Produce as output only the lines below starting at the line with "22 sierpnia 2026 [link] (99, 1750)" and continuing through the line with "Triumf przed Superpucharem.", each one exactly as written.

— MATERIAL SHOWN —
--

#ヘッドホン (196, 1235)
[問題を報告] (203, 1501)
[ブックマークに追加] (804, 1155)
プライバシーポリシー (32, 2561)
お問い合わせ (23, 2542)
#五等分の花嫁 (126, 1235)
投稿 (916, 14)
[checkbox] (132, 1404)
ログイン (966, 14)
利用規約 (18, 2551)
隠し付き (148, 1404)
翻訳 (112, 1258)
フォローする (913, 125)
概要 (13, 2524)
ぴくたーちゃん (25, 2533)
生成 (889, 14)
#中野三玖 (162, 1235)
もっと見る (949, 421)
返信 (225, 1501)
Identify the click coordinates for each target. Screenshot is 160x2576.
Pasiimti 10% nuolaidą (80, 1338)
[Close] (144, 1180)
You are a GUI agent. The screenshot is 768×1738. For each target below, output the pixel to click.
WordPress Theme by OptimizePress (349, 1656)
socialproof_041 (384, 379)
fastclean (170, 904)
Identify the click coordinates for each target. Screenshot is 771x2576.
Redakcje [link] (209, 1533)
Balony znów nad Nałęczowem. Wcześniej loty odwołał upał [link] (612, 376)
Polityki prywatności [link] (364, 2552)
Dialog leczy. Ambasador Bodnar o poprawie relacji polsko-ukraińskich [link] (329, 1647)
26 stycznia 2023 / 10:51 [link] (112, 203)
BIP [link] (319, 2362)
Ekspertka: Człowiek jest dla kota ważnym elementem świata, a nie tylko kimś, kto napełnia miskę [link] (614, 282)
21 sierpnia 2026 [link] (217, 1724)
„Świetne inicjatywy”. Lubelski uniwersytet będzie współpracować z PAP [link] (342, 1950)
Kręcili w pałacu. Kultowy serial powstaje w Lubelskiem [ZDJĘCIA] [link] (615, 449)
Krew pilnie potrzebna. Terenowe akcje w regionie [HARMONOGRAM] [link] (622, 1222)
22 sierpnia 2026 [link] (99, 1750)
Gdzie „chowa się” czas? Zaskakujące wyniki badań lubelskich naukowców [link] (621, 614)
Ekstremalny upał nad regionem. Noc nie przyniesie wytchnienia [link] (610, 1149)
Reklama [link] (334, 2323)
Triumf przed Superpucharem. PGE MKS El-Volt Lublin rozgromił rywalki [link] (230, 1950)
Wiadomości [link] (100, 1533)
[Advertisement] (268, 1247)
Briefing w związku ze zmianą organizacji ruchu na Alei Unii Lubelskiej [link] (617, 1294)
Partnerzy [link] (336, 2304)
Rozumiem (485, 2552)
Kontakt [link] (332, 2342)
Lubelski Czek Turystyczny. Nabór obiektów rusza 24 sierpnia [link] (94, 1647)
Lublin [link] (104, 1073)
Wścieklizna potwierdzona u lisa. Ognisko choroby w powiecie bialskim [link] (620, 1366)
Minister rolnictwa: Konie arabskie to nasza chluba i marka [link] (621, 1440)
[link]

--

— SOLUTION BELOW —
22 sierpnia 2026 [link] (99, 1750)
Gdzie „chowa się” czas? Zaskakujące wyniki badań lubelskich naukowców [link] (621, 614)
Ekstremalny upał nad regionem. Noc nie przyniesie wytchnienia [link] (610, 1149)
Reklama [link] (334, 2323)
Triumf przed Superpucharem. PGE MKS El-Volt Lublin rozgromił rywalki [link] (230, 1950)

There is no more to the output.